• Given task
Please copy out the lines below word for word, beginning at the line that contains "Click the notifications bell icon" and continuing through the last line.

-- START OF Listing --

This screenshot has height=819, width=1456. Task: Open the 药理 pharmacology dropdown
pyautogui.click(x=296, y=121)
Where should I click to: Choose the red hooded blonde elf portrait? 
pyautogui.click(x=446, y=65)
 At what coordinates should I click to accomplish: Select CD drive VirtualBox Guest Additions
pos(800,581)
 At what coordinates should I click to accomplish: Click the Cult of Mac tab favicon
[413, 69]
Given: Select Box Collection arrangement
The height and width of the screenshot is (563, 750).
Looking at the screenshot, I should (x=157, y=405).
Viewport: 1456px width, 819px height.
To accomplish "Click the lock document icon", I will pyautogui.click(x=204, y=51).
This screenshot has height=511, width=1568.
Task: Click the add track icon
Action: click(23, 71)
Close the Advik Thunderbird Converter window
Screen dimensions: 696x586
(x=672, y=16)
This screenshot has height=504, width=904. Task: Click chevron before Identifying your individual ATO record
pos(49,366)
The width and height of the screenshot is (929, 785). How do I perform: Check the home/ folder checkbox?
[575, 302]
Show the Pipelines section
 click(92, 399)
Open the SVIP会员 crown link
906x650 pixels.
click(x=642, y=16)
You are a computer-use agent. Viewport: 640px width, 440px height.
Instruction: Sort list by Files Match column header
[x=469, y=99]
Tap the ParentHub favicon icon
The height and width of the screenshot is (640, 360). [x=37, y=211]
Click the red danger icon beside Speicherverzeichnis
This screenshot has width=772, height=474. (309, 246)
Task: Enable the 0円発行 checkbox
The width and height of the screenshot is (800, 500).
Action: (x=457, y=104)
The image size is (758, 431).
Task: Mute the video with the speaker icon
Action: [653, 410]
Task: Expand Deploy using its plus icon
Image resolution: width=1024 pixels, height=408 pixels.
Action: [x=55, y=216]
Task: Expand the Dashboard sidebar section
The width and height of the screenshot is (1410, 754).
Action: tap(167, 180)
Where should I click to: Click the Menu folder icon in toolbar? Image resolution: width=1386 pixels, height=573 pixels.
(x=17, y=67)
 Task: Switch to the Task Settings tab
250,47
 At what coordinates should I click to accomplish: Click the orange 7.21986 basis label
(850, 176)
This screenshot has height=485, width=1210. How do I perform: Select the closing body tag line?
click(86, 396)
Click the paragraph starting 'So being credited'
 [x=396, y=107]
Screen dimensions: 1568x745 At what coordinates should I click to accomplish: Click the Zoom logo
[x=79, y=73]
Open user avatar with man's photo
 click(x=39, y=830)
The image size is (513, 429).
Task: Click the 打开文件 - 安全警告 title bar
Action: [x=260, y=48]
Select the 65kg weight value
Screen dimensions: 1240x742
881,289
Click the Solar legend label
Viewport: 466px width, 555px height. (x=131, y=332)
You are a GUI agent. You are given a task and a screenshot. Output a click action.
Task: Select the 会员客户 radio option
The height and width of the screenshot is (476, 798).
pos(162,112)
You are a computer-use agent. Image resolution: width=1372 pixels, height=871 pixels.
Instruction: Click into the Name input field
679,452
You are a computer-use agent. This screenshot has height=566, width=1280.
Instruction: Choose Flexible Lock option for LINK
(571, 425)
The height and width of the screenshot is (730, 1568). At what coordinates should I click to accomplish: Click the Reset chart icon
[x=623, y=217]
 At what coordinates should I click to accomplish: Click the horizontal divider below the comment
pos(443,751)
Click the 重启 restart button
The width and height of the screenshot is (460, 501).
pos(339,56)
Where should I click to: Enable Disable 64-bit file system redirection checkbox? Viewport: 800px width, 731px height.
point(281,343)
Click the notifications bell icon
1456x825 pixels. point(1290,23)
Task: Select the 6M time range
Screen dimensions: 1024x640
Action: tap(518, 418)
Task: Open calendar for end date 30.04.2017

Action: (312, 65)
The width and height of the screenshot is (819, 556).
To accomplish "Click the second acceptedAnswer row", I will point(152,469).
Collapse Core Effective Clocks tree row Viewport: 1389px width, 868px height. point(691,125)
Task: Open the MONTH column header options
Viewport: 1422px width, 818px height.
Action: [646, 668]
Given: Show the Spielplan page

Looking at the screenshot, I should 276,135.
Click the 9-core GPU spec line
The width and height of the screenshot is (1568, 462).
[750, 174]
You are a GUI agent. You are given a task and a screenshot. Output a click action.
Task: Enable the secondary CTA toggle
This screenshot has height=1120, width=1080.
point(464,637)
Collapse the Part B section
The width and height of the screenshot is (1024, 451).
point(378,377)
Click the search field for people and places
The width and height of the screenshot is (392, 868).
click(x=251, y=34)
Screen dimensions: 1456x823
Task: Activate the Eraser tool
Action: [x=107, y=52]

-- END OF Listing --

• Output for this exercise
Click the notifications bell icon
1456x825 pixels. point(1290,23)
Task: Select the 6M time range
Screen dimensions: 1024x640
Action: tap(518, 418)
Task: Open calendar for end date 30.04.2017

Action: (312, 65)
The width and height of the screenshot is (819, 556).
To accomplish "Click the second acceptedAnswer row", I will point(152,469).
Collapse Core Effective Clocks tree row Viewport: 1389px width, 868px height. point(691,125)
Task: Open the MONTH column header options
Viewport: 1422px width, 818px height.
Action: [646, 668]
Given: Show the Spielplan page

Looking at the screenshot, I should 276,135.
Click the 9-core GPU spec line
The width and height of the screenshot is (1568, 462).
[750, 174]
You are a GUI agent. You are given a task and a screenshot. Output a click action.
Task: Enable the secondary CTA toggle
This screenshot has height=1120, width=1080.
point(464,637)
Collapse the Part B section
The width and height of the screenshot is (1024, 451).
point(378,377)
Click the search field for people and places
The width and height of the screenshot is (392, 868).
click(x=251, y=34)
Screen dimensions: 1456x823
Task: Activate the Eraser tool
Action: [x=107, y=52]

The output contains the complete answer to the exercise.